Work instructions: Reproduce each of the records below word for word, one per line and in the same order.

* * * *

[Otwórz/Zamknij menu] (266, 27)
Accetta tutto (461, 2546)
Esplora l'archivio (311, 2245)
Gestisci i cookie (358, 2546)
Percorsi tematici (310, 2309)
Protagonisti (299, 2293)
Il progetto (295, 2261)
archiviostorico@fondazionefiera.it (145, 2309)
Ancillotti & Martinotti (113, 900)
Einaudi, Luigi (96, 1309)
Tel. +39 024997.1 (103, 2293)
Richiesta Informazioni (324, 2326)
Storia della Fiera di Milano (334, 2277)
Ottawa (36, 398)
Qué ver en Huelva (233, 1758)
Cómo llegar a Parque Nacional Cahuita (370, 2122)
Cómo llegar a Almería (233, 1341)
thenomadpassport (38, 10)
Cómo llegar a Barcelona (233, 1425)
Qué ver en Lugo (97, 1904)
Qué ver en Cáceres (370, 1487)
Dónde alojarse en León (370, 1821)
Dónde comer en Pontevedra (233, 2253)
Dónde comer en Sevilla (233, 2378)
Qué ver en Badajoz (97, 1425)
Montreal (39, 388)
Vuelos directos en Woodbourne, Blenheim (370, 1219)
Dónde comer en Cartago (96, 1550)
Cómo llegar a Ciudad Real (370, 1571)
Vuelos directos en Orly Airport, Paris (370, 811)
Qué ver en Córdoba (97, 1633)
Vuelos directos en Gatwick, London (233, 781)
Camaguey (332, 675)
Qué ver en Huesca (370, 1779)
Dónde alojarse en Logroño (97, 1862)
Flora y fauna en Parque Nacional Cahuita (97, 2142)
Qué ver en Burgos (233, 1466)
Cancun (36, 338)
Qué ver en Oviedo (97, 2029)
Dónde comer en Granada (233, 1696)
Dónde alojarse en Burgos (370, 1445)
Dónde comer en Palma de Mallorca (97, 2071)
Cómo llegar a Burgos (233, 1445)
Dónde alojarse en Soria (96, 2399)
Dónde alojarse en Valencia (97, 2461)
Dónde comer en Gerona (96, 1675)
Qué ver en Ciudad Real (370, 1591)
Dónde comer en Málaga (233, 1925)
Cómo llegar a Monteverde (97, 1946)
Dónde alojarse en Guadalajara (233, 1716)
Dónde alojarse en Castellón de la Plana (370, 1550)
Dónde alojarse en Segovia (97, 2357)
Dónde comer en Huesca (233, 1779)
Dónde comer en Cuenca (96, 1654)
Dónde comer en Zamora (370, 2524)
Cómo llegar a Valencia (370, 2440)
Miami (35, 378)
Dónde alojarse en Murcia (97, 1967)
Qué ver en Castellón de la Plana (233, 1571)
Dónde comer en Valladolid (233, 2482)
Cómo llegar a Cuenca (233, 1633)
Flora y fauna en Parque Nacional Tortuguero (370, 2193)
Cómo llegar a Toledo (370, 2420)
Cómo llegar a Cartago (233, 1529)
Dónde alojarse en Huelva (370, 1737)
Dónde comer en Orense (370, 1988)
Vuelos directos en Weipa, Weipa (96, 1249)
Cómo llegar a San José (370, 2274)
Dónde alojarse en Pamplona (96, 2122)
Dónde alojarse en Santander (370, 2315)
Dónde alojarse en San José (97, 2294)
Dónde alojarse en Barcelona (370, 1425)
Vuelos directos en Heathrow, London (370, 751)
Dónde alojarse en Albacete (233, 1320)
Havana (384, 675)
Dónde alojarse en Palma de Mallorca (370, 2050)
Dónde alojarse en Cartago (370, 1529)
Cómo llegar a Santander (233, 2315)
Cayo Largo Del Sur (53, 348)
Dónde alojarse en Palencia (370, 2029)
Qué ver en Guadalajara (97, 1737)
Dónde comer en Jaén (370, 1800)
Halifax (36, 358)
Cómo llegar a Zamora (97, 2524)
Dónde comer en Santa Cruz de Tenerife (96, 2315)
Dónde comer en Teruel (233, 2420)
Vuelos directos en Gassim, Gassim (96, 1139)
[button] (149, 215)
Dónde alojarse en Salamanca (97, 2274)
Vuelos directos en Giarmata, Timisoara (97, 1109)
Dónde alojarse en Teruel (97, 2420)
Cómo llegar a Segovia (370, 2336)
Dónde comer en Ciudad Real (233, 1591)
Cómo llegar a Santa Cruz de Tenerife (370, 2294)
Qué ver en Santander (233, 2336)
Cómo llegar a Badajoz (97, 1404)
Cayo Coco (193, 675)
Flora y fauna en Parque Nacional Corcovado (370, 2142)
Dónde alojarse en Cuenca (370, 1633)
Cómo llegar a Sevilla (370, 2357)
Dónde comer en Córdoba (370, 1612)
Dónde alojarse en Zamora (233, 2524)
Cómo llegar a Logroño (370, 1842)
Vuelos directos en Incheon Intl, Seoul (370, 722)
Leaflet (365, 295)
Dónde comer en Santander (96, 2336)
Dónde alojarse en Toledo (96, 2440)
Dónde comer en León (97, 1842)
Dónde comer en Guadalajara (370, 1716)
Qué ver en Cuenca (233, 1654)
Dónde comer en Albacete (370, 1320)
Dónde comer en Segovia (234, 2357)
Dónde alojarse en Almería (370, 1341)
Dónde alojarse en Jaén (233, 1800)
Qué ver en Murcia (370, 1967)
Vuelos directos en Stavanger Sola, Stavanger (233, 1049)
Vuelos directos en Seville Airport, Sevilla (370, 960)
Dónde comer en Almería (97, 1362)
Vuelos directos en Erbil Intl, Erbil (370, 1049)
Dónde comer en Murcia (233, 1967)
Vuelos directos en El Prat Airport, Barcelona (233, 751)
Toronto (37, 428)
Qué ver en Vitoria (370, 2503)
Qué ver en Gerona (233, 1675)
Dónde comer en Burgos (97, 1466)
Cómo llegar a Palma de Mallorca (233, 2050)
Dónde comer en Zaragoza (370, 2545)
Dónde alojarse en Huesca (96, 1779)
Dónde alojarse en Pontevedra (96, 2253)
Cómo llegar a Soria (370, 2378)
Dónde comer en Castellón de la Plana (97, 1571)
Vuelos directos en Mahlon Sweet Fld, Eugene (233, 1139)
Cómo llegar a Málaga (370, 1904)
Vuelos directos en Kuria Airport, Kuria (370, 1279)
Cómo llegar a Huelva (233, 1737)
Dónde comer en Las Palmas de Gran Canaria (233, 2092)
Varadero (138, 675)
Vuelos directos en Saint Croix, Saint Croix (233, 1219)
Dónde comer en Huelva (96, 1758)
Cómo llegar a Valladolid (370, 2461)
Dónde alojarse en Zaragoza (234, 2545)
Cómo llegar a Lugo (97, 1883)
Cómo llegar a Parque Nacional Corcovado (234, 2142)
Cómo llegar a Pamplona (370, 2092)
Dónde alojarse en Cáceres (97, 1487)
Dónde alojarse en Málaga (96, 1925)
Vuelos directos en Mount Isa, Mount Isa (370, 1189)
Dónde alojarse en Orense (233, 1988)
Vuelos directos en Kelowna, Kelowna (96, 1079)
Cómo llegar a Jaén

* * * *

Output:
[Otwórz/Zamknij menu] (266, 27)
Accetta tutto (461, 2546)
Esplora l'archivio (311, 2245)
Gestisci i cookie (358, 2546)
Percorsi tematici (310, 2309)
Protagonisti (299, 2293)
Il progetto (295, 2261)
archiviostorico@fondazionefiera.it (145, 2309)
Ancillotti & Martinotti (113, 900)
Einaudi, Luigi (96, 1309)
Tel. +39 024997.1 (103, 2293)
Richiesta Informazioni (324, 2326)
Storia della Fiera di Milano (334, 2277)
Ottawa (36, 398)
Qué ver en Huelva (233, 1758)
Cómo llegar a Parque Nacional Cahuita (370, 2122)
Cómo llegar a Almería (233, 1341)
thenomadpassport (38, 10)
Cómo llegar a Barcelona (233, 1425)
Qué ver en Lugo (97, 1904)
Qué ver en Cáceres (370, 1487)
Dónde alojarse en León (370, 1821)
Dónde comer en Pontevedra (233, 2253)
Dónde comer en Sevilla (233, 2378)
Qué ver en Badajoz (97, 1425)
Montreal (39, 388)
Vuelos directos en Woodbourne, Blenheim (370, 1219)
Dónde comer en Cartago (96, 1550)
Cómo llegar a Ciudad Real (370, 1571)
Vuelos directos en Orly Airport, Paris (370, 811)
Qué ver en Córdoba (97, 1633)
Vuelos directos en Gatwick, London (233, 781)
Camaguey (332, 675)
Qué ver en Huesca (370, 1779)
Dónde alojarse en Logroño (97, 1862)
Flora y fauna en Parque Nacional Cahuita (97, 2142)
Qué ver en Burgos (233, 1466)
Cancun (36, 338)
Qué ver en Oviedo (97, 2029)
Dónde comer en Granada (233, 1696)
Dónde alojarse en Burgos (370, 1445)
Dónde comer en Palma de Mallorca (97, 2071)
Cómo llegar a Burgos (233, 1445)
Dónde alojarse en Soria (96, 2399)
Dónde alojarse en Valencia (97, 2461)
Dónde comer en Gerona (96, 1675)
Qué ver en Ciudad Real (370, 1591)
Dónde comer en Málaga (233, 1925)
Cómo llegar a Monteverde (97, 1946)
Dónde alojarse en Guadalajara (233, 1716)
Dónde alojarse en Castellón de la Plana (370, 1550)
Dónde alojarse en Segovia (97, 2357)
Dónde comer en Huesca (233, 1779)
Dónde comer en Cuenca (96, 1654)
Dónde comer en Zamora (370, 2524)
Cómo llegar a Valencia (370, 2440)
Miami (35, 378)
Dónde alojarse en Murcia (97, 1967)
Qué ver en Castellón de la Plana (233, 1571)
Dónde comer en Valladolid (233, 2482)
Cómo llegar a Cuenca (233, 1633)
Flora y fauna en Parque Nacional Tortuguero (370, 2193)
Cómo llegar a Toledo (370, 2420)
Cómo llegar a Cartago (233, 1529)
Dónde alojarse en Huelva (370, 1737)
Dónde comer en Orense (370, 1988)
Vuelos directos en Weipa, Weipa (96, 1249)
Cómo llegar a San José (370, 2274)
Dónde alojarse en Pamplona (96, 2122)
Dónde alojarse en Santander (370, 2315)
Dónde alojarse en San José (97, 2294)
Dónde alojarse en Barcelona (370, 1425)
Vuelos directos en Heathrow, London (370, 751)
Dónde alojarse en Albacete (233, 1320)
Havana (384, 675)
Dónde alojarse en Palma de Mallorca (370, 2050)
Dónde alojarse en Cartago (370, 1529)
Cómo llegar a Santander (233, 2315)
Cayo Largo Del Sur (53, 348)
Dónde alojarse en Palencia (370, 2029)
Qué ver en Guadalajara (97, 1737)
Dónde comer en Jaén (370, 1800)
Halifax (36, 358)
Cómo llegar a Zamora (97, 2524)
Dónde comer en Santa Cruz de Tenerife (96, 2315)
Dónde comer en Teruel (233, 2420)
Vuelos directos en Gassim, Gassim (96, 1139)
[button] (149, 215)
Dónde alojarse en Salamanca (97, 2274)
Vuelos directos en Giarmata, Timisoara (97, 1109)
Dónde alojarse en Teruel (97, 2420)
Cómo llegar a Segovia (370, 2336)
Dónde comer en Ciudad Real (233, 1591)
Cómo llegar a Santa Cruz de Tenerife (370, 2294)
Qué ver en Santander (233, 2336)
Cómo llegar a Badajoz (97, 1404)
Cayo Coco (193, 675)
Flora y fauna en Parque Nacional Corcovado (370, 2142)
Dónde alojarse en Cuenca (370, 1633)
Cómo llegar a Sevilla (370, 2357)
Dónde comer en Córdoba (370, 1612)
Dónde alojarse en Zamora (233, 2524)
Cómo llegar a Logroño (370, 1842)
Vuelos directos en Incheon Intl, Seoul (370, 722)
Leaflet (365, 295)
Dónde comer en Santander (96, 2336)
Dónde alojarse en Toledo (96, 2440)
Dónde comer en León (97, 1842)
Dónde comer en Guadalajara (370, 1716)
Qué ver en Cuenca (233, 1654)
Dónde comer en Albacete (370, 1320)
Dónde comer en Segovia (234, 2357)
Dónde alojarse en Almería (370, 1341)
Dónde alojarse en Jaén (233, 1800)
Qué ver en Murcia (370, 1967)
Vuelos directos en Stavanger Sola, Stavanger (233, 1049)
Vuelos directos en Seville Airport, Sevilla (370, 960)
Dónde comer en Almería (97, 1362)
Vuelos directos en Erbil Intl, Erbil (370, 1049)
Dónde comer en Murcia (233, 1967)
Vuelos directos en El Prat Airport, Barcelona (233, 751)
Toronto (37, 428)
Qué ver en Vitoria (370, 2503)
Qué ver en Gerona (233, 1675)
Dónde comer en Burgos (97, 1466)
Cómo llegar a Palma de Mallorca (233, 2050)
Dónde comer en Zaragoza (370, 2545)
Dónde alojarse en Huesca (96, 1779)
Dónde alojarse en Pontevedra (96, 2253)
Cómo llegar a Soria (370, 2378)
Dónde comer en Castellón de la Plana (97, 1571)
Vuelos directos en Mahlon Sweet Fld, Eugene (233, 1139)
Cómo llegar a Málaga (370, 1904)
Vuelos directos en Kuria Airport, Kuria (370, 1279)
Cómo llegar a Huelva (233, 1737)
Dónde comer en Las Palmas de Gran Canaria (233, 2092)
Varadero (138, 675)
Vuelos directos en Saint Croix, Saint Croix (233, 1219)
Dónde comer en Huelva (96, 1758)
Cómo llegar a Valladolid (370, 2461)
Dónde alojarse en Zaragoza (234, 2545)
Cómo llegar a Lugo (97, 1883)
Cómo llegar a Parque Nacional Corcovado (234, 2142)
Cómo llegar a Pamplona (370, 2092)
Dónde alojarse en Cáceres (97, 1487)
Dónde alojarse en Málaga (96, 1925)
Vuelos directos en Mount Isa, Mount Isa (370, 1189)
Dónde alojarse en Orense (233, 1988)
Vuelos directos en Kelowna, Kelowna (96, 1079)
Cómo llegar a Jaén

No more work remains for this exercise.